Rechnungsprüfer stellen Fehlbetrag in Milliardenhöhe fest


Die Volksrepublik China ist derzeit in wirtschaftlicher Hinsicht vor allem für eines bekannt: das Streben an die Spitze der weltweiten Wirtschaftsnationen. Immer wieder hat die Regierung in Beijing den Unternehmen mit neuen Förderprogrammen in Milliardenhöhe unter die Arme gegriffen, um das Wachstum möglichst wie in den vergangenen Jahren auch weiterhin in zweistelliger Prozenthöhe sicherzustellen.

Umso überraschender ist da dementsprechend die Meldung, dass das Amt für Rechnungsprüfung einen finanziellen Schwund im Umfang von umgerechnet sage und schreibe 24 Milliarden Euro in der Staatskasse des Landes nachwies im Rahmen einer Prüfung der ersten elf Monates 2009. Wie es nun einmal seine Aufgabe ist, hat die Behörde nun Ermittlungen gegen die möglichen Schuldigen für den Fehlbetrag eingeleitet.

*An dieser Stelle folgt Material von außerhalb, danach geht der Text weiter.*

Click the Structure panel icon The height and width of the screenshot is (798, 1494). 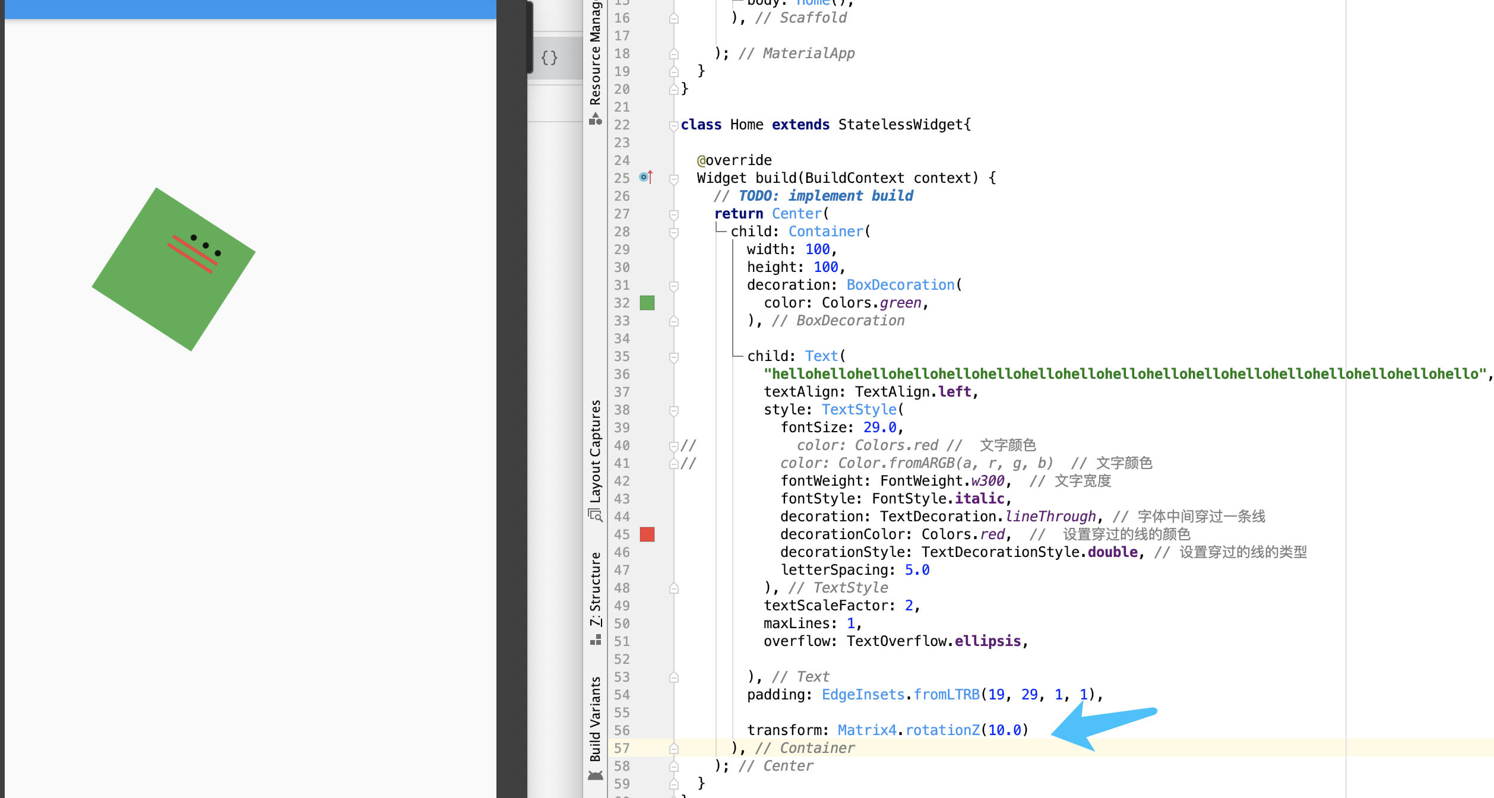pos(595,640)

Dass diese Prüfungen nun eine ganze Weile in Anspruch genommen haben, liegt auf der Hand. Immerhin beläuft sich die Zahl der behördlichen Instanzen, Unternehmen und sonstiger Einrichtungen, die für den Schaden verantwortlich sein könnten, auf rund insgesamt etwa 99000.

Inzwischen aber wurden entsprechende Verfahren gegen weit über 200 Mitarbeiter aufgenommen. In manchen Fällen geht es dabei um rein disziplinarische Verfahren, in anderen Fällen laufen bereits Gerichtsverfahren an. Fast 70 der verdächtigen Mitarbeiter sollen in direkter Weise für die Regierung tätig sein. Durch welche Delikte die Gelder abhanden gekommen sind, muss nun herausgefunden werden. Betrug und Veruntreuung kommen als Ursachen ebenso in Frage wie fehlerhafte Arbeitsweisen.